La Felicità tra desiderio, ricerca e tristezza.

La felicità. Non c’è niente che faccia più impazzire la gente del vederti felice!”

A. Merini

Felicità_

Che cos’è la felicità? È “qualcosa che si sente,si percepisce quando si è felici, è una sensazione, una emozione”. È vissuta come un bene supremo. C’è chi la vive come un dovere, un dovere di bellezza, di salute, di ricchezza, di potere o di piacere. Quando si è felici ci si dimentica del tempo, basti pensare agli innamorati: quando sono insieme il tempo sembra non finire mai, e la felicità diviene quell’attimo che apre una porta sull’eterno, mentre ben sappiamo che quando si è alla presenza di una persona noiosa, il tempo sembra non passare mai, cinque minuti vengono vissuti come fossero ore.
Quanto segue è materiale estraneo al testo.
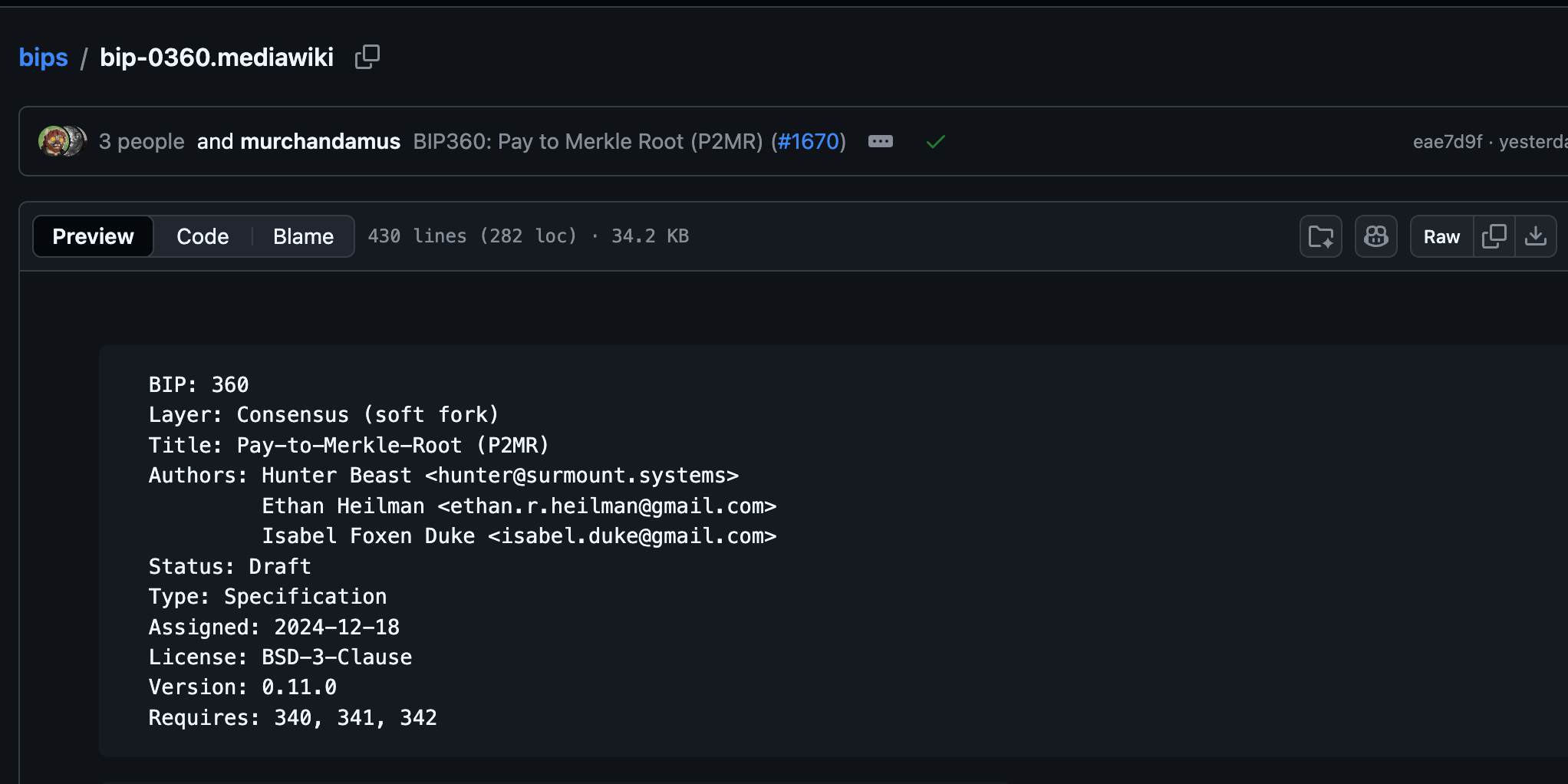Expand the commit message details ellipsis
The image size is (1568, 784).
(x=880, y=142)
Certamente ogni uomo cerca la felicità, quella felicità che può colmare il cuore e placare la sete di pienezza, di serenità, di voglia di stare bene e sorridere. Tutti vogliamo la felicità, anche se non sappiamo bene cosa sia e la felicità è diversa per ognuno di noi; la mia non può essere la tua, perchè è un dono, un cammino, è qualcosa di personalissimo che trova le sue radici nell’identità del soggetto che la brama e ciascuno di noi porta la sua traccia, il suo percorso, la propria storia che è originale e differente da quella di chiunque altro.

Sant’Agostino dice :“Noi tutti bramiamo vivere felici”.

San Tommaso D’Aquino: “L’uomo non può non volere essere felice!”.

Epicuro: “Quando abbiamo la felicità abbiamo tutto, quando non c’è facciamo di tutto per averla”.

La felicità si sente, è uno stato dell’essere.

Aristotele: “La felicità è cercata per se stessa, è il bene supremo. E’ il fine di tutte le azioni che compiamo”.

Pascal: “La felicità è il movente di tutte le azioni degli uomini”.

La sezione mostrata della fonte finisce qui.